Zippo Sues Lorillard’s E-Cigarette Subsidiary For Trademark Infringement
Lawsuit seeks to prevent the sale of e-cigs using Zippo’s “BLU” trademarks
BRADFORD, Pa., May 20, 2014 /PRNewswire/ — Zippo Manufacturing Company − maker of the iconic Zippo® lighter – and its subsidiary ZippMark, Inc. (collectively “Zippo” or the “Company”), announced today that they have sued LOEC, Inc., a wholly-owned subsidiary of Lorillard, for trademark infringement in the United States District Court for the Central District of California. The Company’s lawsuit seeks to prevent LOEC from selling its electronic cigarettes, or “e-cigs,” under the brand name “blu” in light of Zippo’s ownership of the trademark BLU® for its line of blue-flame butane lighters.

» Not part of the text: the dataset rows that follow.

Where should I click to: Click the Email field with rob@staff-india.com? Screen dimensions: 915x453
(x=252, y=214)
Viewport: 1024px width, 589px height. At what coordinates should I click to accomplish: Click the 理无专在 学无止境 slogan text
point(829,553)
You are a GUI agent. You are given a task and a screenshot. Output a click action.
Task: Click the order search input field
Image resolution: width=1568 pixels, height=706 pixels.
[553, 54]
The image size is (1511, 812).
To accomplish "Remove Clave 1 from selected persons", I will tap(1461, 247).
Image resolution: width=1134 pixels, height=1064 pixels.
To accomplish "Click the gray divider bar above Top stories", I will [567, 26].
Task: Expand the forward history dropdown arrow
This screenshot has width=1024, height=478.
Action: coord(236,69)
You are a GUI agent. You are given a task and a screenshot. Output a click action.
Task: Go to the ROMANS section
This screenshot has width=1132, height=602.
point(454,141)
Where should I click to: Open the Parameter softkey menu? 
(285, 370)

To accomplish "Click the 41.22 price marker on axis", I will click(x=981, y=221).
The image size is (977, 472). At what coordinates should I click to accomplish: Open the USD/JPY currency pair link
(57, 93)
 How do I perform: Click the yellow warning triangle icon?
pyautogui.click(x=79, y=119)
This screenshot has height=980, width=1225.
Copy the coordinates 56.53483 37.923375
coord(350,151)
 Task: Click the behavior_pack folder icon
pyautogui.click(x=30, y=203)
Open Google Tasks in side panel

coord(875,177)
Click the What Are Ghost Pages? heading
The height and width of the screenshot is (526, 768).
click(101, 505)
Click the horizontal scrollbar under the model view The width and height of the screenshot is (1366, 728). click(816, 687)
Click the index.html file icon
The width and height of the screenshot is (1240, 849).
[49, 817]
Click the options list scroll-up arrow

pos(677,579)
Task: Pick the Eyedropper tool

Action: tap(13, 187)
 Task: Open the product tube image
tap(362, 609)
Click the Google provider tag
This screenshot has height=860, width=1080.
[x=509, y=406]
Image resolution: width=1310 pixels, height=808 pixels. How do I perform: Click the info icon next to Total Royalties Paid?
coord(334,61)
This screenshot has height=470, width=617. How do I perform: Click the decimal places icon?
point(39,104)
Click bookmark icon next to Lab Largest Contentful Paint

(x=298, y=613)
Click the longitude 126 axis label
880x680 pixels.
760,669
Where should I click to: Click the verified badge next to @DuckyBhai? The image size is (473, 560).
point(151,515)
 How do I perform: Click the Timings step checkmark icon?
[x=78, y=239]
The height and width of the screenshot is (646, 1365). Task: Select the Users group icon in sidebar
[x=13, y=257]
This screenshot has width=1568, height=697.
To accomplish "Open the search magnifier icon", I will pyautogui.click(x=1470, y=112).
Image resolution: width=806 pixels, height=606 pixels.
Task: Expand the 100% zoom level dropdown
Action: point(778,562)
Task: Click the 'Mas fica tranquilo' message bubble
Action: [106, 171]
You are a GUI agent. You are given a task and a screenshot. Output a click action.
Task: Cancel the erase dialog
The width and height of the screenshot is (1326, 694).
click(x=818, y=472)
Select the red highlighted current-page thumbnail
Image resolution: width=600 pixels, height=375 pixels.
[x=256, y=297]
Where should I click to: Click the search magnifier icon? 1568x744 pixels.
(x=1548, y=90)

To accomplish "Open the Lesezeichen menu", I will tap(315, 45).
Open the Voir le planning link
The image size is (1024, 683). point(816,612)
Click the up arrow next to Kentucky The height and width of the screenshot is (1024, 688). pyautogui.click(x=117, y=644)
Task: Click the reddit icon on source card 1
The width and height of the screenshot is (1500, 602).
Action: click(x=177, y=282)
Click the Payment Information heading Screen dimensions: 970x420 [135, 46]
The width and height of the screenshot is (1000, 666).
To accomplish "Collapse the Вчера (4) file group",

“Despite our attempts to resolve this matter amicably, Zippo has been compelled to seek the Court’s assistance to protect our BLU trademarks,” said Zippo President and CEO Gregory Booth. “Zippo is instantly recognizable because we have long understood the value of our brand and the need to vigorously protect it against use by others. Our BLU trademarks are similarly valuable and will be similarly protected.”
Zippo’s trademark infringement claim came in response to LOEC seeking a declaratory judgment of noninfringement. Zippo is represented by attorneys from Squire Sanders (US) LLP in Palo Alto and Los Angeles, CA. LOEC, Inc. v. ZippMark, Inc., and Zippo Mfg. Co., Civil Action No. 2:14-cv-02596-RGK-FFM.